Care plans in the real world

Some technical thoughts…

First let’s assume a Care Plan roughly includes:

  • Dx: primary diagnosis or problem (what the CP is there to address)
  • Obs: supporting evidence: symptoms, labs, imaging, other investigations
  • G: goals given Dx and patient specifics
  • Pr: prognosis - outlook for the patient as things stand
  • P: the main plan
    • R: recommendations - general description of approach, e.g. recommend lumpectomy + chemo + monitoring
    • O: orders
    • A: actions resulting from the orders
  • M: Monitoring / follow-up plan
    • probably more orders, e.g. service requests.

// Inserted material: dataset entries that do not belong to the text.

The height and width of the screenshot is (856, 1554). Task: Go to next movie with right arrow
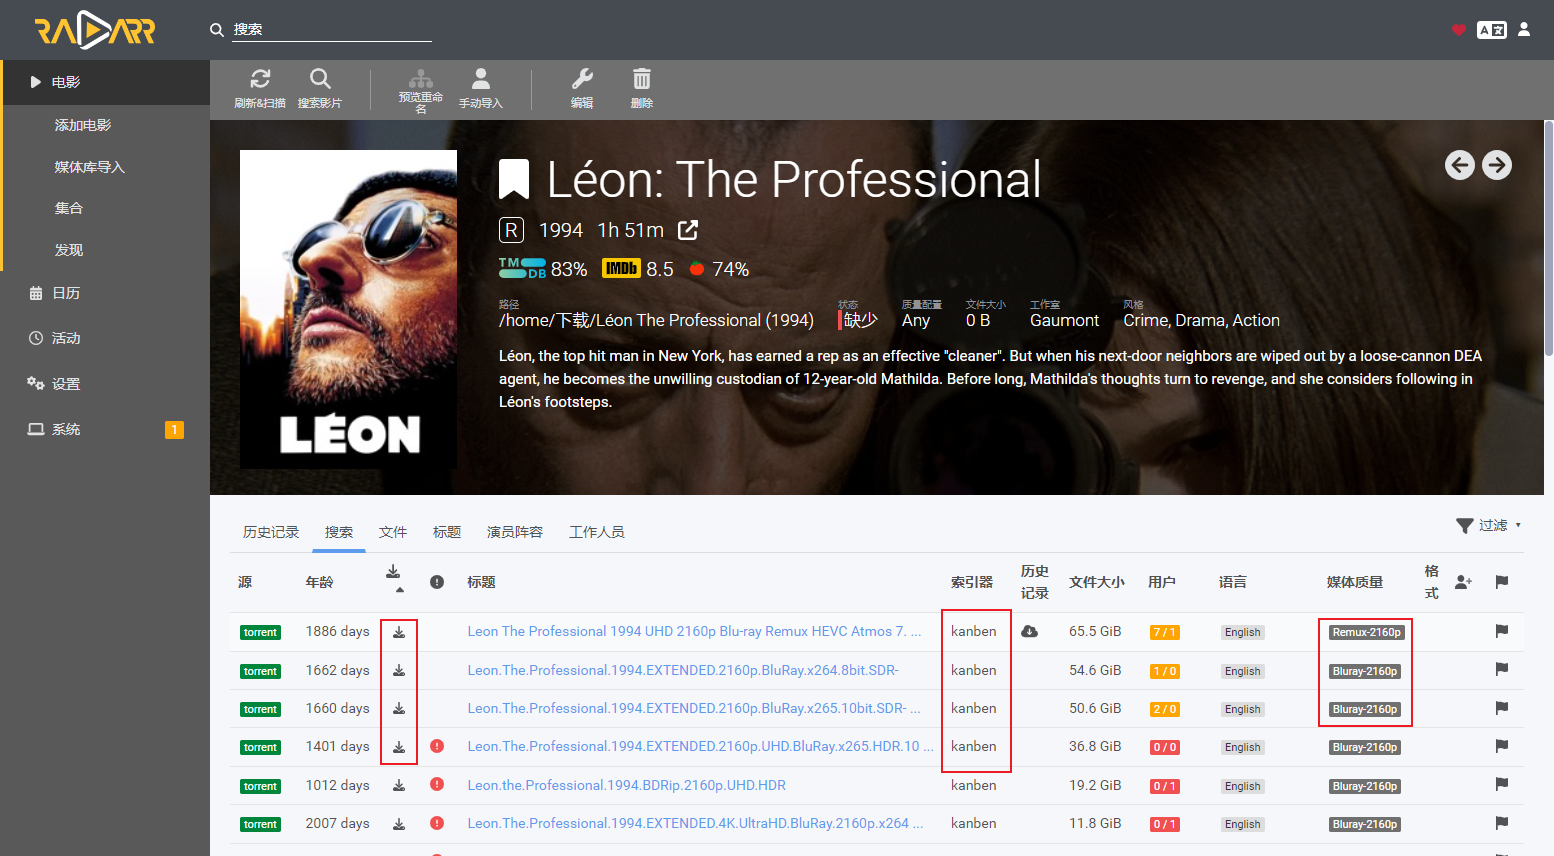point(1497,165)
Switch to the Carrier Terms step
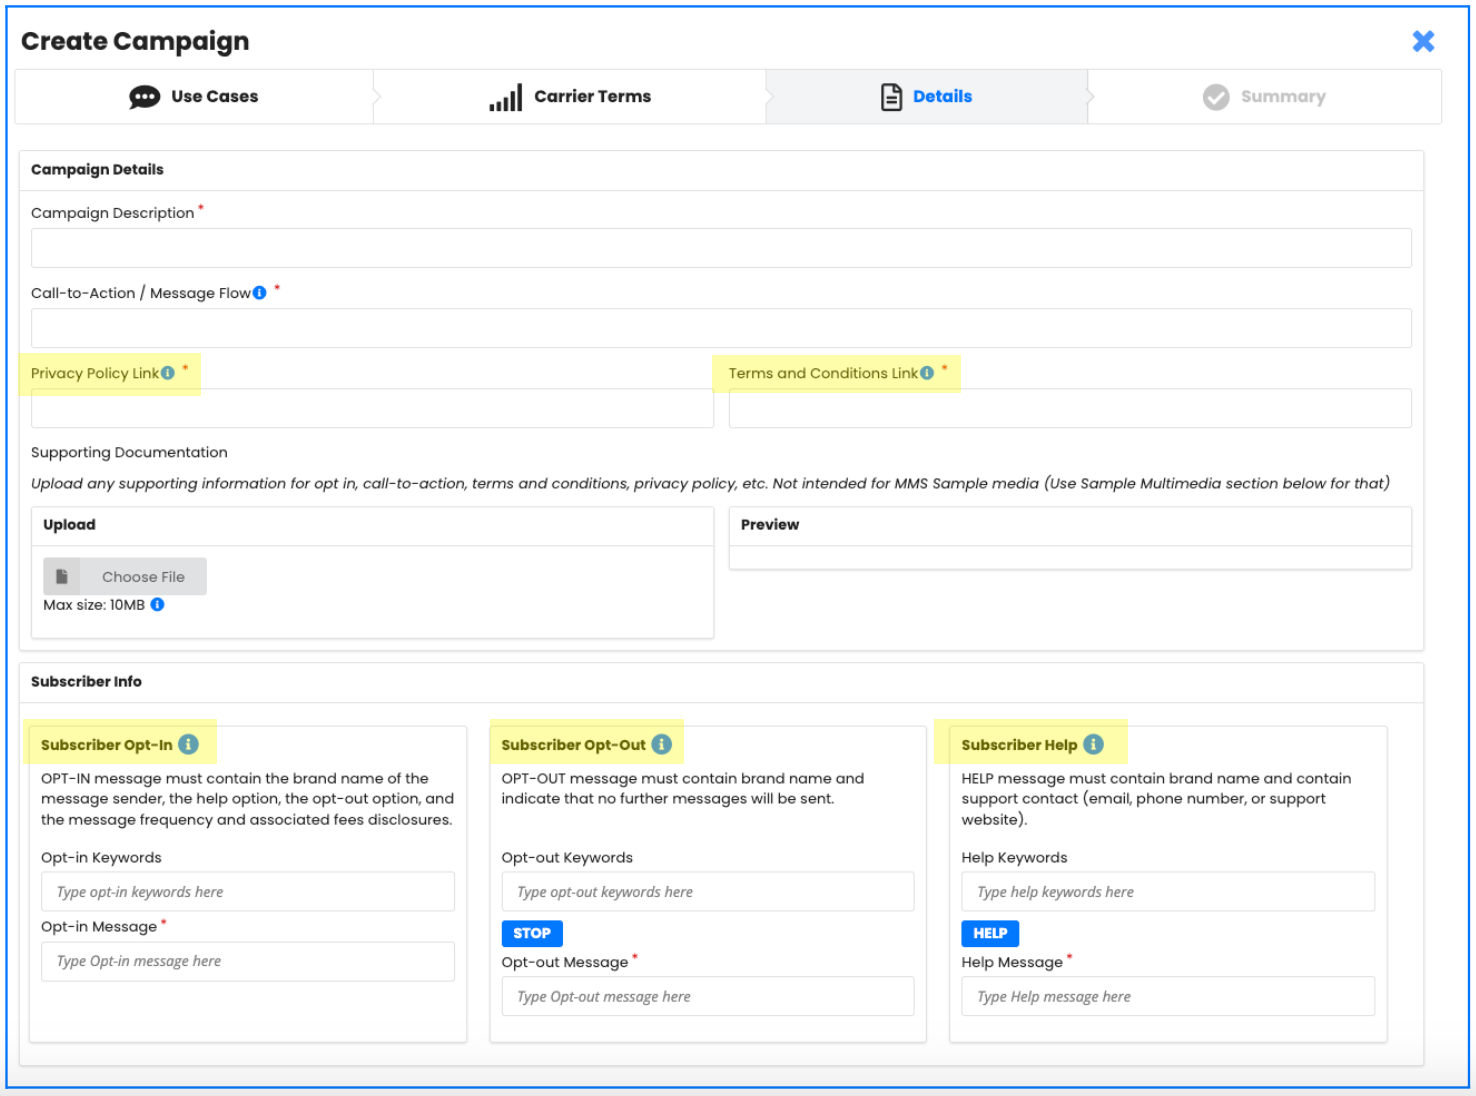1476x1096 pixels. pos(570,97)
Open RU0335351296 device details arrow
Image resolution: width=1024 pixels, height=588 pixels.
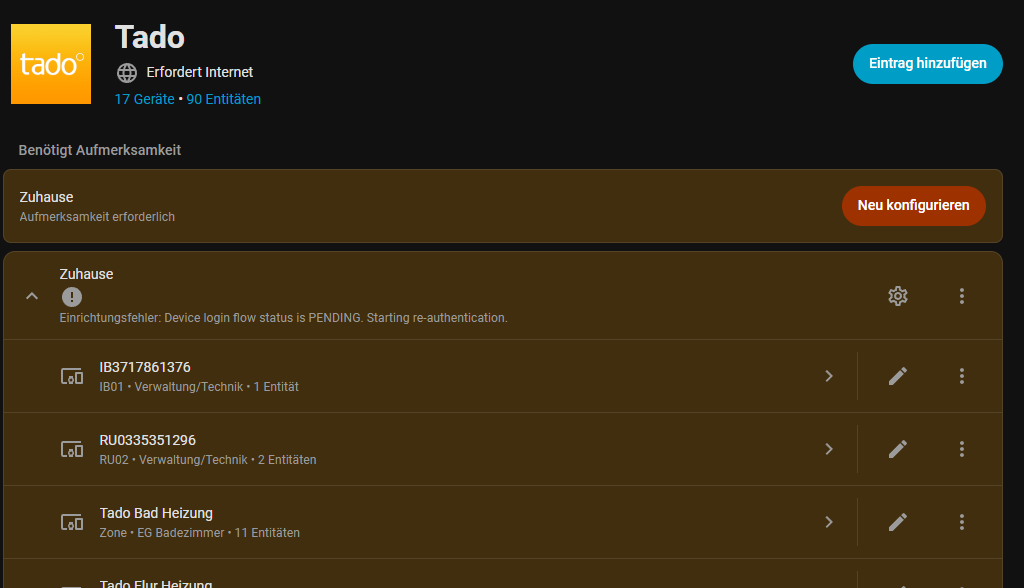(828, 449)
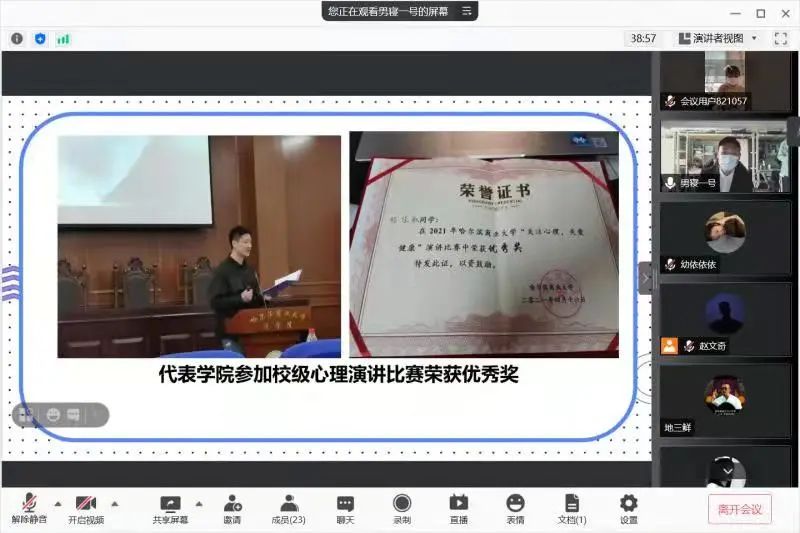The height and width of the screenshot is (533, 800).
Task: Collapse the participant video sidebar
Action: click(645, 277)
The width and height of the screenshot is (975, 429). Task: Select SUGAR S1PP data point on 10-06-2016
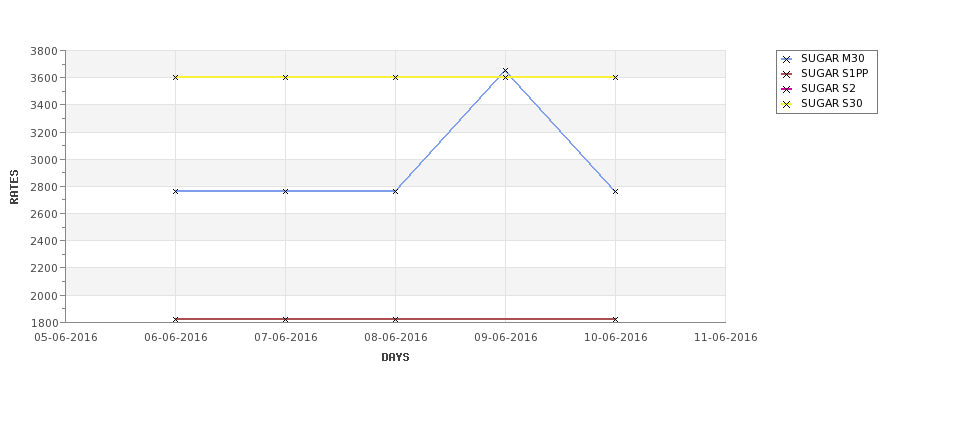point(616,320)
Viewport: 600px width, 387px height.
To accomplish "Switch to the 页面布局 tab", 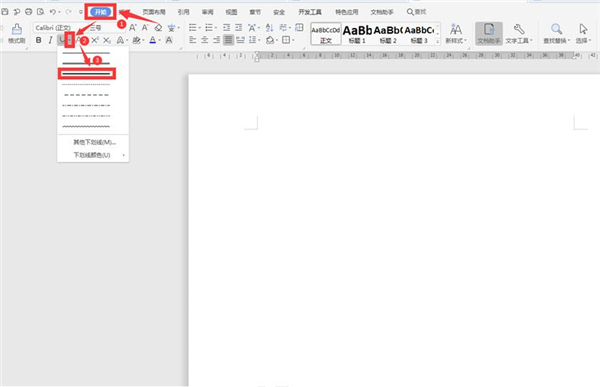I will (154, 12).
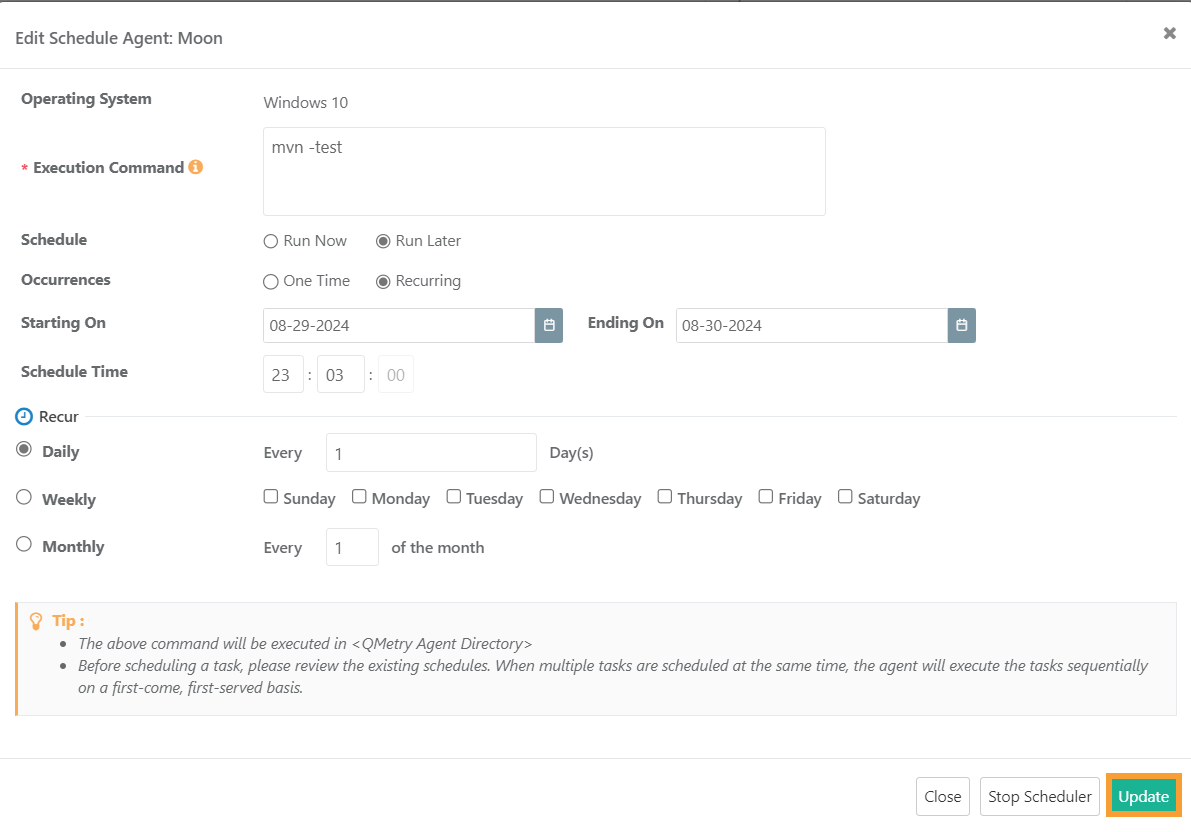Open the Ending On calendar picker
Image resolution: width=1191 pixels, height=832 pixels.
[961, 325]
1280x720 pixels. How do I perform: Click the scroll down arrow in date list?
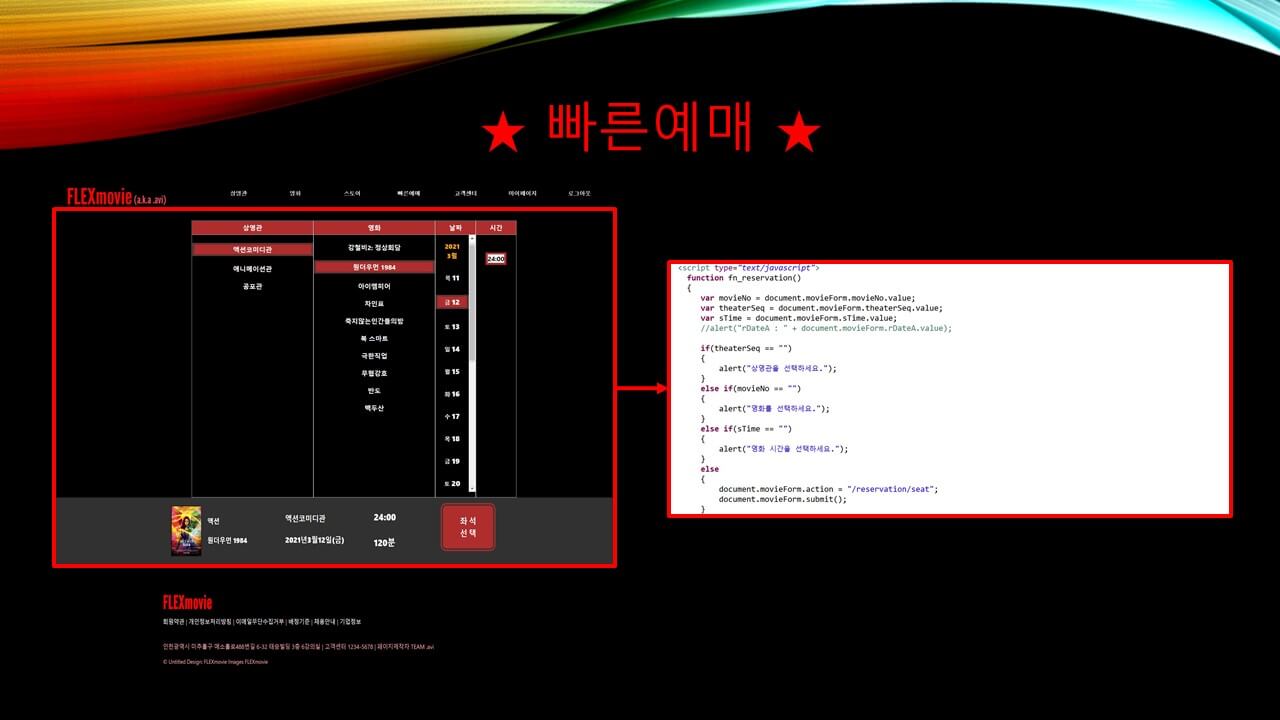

Then we can think about what is directly included in the plan, and what is referenced (or ‘cited’) by the plan. Normally Observations and Dx are made before a plan - the plan is created as a result of the Dx. Goals and recommendations are usually authored as part of the plan. Orders (Instructions) could be part of the plan, or they might be created by someone else (junior docs, following the plan for example) and created separately. Actions resulting from the Orders almost certainly won’t be ‘in the plan’.

So a fair bit of the plan’s contents are references to pre-existing data (Dx, some Obs) and to-be-created data - possibly Orders, and certainly Actions.

So we need a proper citation mechanism to do this properly. We have discussed this at great length, and there are some mooted improvements to the RM to support it.

Under this idea, the Care Plan contains some primary content plus a lot of references to other content relevant to the plan - i.e. it is partially an index of other content, particularly Orders and Actions. Creating a new Order based on a Care Plan should cause a citation / ref to that Order to be added to the plan; same for Actions resulting from the Order.

So then an interesting question is: what does archetyping of all this look like? If we were to go with the VIEW_ENTRY approach, it’s quite easy, because your archetype contains VIEW_ENTRYs and they would be marked to be of a certain RM type or archetype - e.g. INSTRUCTION.service_request etc.